WORK ORDER
What lines of the data below hold "tecnologia"? Show them.

━━━ ENTRIES PROVIDED ━━━

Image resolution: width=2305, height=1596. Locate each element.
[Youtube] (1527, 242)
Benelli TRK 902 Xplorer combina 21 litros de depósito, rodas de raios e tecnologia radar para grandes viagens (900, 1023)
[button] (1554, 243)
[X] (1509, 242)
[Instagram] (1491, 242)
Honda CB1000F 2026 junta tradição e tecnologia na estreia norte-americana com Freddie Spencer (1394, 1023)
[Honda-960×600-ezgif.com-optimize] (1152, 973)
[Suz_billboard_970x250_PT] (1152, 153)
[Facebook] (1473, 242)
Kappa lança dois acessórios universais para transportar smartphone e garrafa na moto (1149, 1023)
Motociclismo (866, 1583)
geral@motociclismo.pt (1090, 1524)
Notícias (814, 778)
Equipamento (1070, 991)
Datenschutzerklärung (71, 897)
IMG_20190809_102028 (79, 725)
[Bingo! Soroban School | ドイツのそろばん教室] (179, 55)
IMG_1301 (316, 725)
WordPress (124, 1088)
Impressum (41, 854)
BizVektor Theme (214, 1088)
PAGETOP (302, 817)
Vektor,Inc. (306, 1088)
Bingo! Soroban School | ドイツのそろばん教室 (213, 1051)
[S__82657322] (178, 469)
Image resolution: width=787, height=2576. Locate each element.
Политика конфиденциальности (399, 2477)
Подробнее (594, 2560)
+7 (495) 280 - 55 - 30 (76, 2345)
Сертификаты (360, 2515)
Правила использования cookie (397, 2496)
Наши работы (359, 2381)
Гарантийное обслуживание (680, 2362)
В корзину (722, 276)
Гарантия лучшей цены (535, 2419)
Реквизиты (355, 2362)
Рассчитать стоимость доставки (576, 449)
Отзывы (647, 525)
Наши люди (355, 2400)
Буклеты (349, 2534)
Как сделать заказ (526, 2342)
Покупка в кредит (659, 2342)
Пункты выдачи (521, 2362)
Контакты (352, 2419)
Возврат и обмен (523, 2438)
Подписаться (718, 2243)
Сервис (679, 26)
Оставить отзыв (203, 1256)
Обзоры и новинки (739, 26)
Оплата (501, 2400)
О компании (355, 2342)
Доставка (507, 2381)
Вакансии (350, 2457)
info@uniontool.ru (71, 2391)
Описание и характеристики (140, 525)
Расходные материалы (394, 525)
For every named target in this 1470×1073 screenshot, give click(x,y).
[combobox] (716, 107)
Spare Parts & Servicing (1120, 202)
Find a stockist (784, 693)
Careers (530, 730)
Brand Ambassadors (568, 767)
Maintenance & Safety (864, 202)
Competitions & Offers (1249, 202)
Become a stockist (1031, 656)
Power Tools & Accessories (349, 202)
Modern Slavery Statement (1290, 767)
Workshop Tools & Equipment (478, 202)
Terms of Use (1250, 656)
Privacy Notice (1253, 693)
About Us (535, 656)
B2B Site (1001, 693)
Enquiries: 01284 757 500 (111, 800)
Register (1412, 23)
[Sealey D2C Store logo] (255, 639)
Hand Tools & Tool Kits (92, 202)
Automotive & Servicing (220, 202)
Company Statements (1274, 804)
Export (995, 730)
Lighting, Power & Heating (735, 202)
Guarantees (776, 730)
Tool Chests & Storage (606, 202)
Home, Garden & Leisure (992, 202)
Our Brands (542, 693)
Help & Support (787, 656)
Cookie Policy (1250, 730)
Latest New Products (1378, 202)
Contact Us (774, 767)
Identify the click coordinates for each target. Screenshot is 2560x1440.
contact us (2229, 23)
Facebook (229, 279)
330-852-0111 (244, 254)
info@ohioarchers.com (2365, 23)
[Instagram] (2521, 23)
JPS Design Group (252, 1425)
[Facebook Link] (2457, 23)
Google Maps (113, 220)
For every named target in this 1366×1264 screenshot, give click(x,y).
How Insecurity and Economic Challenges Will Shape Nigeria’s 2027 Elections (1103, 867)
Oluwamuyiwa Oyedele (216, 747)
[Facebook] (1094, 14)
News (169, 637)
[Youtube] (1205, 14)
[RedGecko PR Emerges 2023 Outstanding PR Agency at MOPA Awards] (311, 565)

━━━

SOLVED PROBLEM
Benelli TRK 902 Xplorer combina 21 litros de depósito, rodas de raios e tecnologia radar para grandes viagens (900, 1023)
Honda CB1000F 2026 junta tradição e tecnologia na estreia norte-americana com Freddie Spencer (1394, 1023)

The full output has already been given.